On December 13-14, 1962, Captain Kittinger, accompanied by Astronomer William C. White of China Lake, California, rose to an altitude of 82,200 feet in a balloon over Holloman AFB, New Mexico and hovered for 18.5 hours to check variations in brightness of star images caused by the atmosphere. The balloon astronomy experiment was dubbed "Project Stargazer." The specially-outfitted two-man gondola--weighing 4,800 pounds fully loaded for the flight--was fabricated in the shops of the Aeronautical Systems Division at Wright Field.
Kittinger volunteered for three combat tours in Vietnam and served as commander of the famous 555th "Triple Nickel" Tactical Fighter Squadron flying F-4s. He downed a MiG-21 before he himself was shot down on 11 May 1972, after which he spent 11 months in captivity as a POW. He subsequently continued his distinguished career and retired as a Colonel in 1978.

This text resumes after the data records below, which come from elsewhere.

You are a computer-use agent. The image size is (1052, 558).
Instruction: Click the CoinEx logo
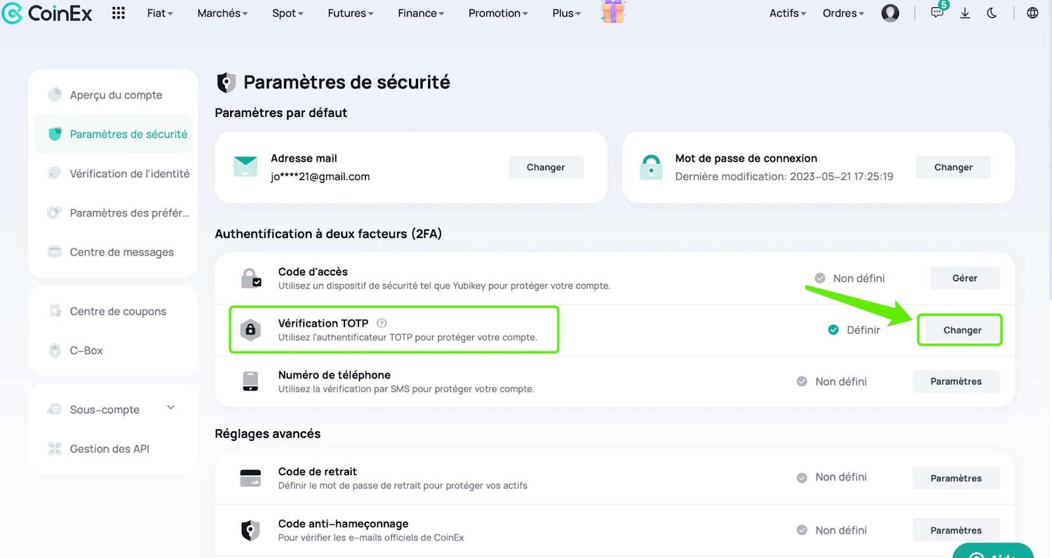coord(47,13)
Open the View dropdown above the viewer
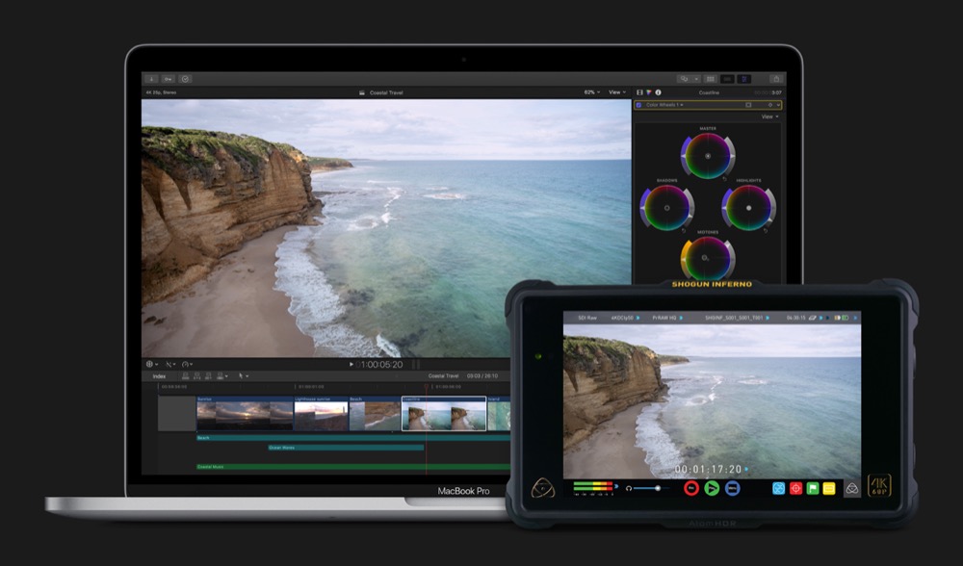This screenshot has width=963, height=566. pos(617,91)
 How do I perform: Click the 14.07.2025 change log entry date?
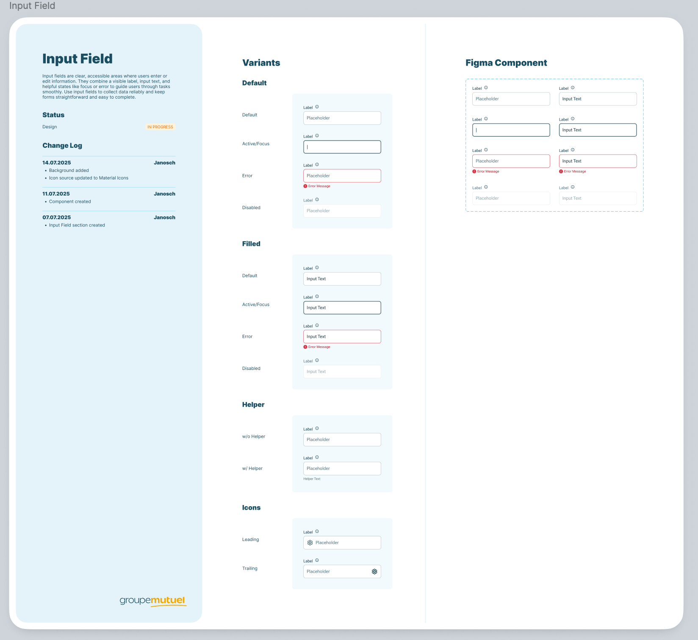[57, 163]
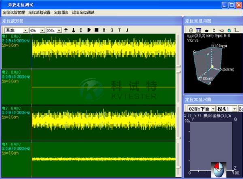Click the down arrow in waveform toolbar

pyautogui.click(x=73, y=30)
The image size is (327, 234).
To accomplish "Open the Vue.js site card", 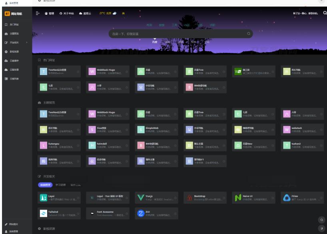I will 156,198.
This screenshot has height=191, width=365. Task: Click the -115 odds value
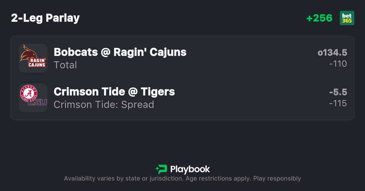[338, 103]
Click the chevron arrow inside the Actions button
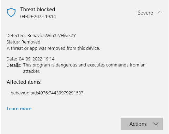The width and height of the screenshot is (169, 134). (x=156, y=124)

While working at Martin Marietta Aerospace as an engineer, he was able to devote his time to his old love of ballooning. He won the Gordon-Bennett balloon races in 1982, 1984 and 1985 before accomplishing his most ambitious feat, a solo balloon crossing of the Atlantic. On September 14, 1984, Joe Kittinger boarded a helium balloon called "Rosie O'Grady" to begin his most dangerous flight. After launch Kittinger traveled over 3,500 miles at altitudes ranging between 10,000 and 17,000 feet. Although beset by cold, fatigue, and tricky winds, he successfully completed the historic flight in 3.5 days. Crash-landing in northern Italy on 18 September, he set a record for the longest solo balloon flight as well as a distance record for this class of balloon.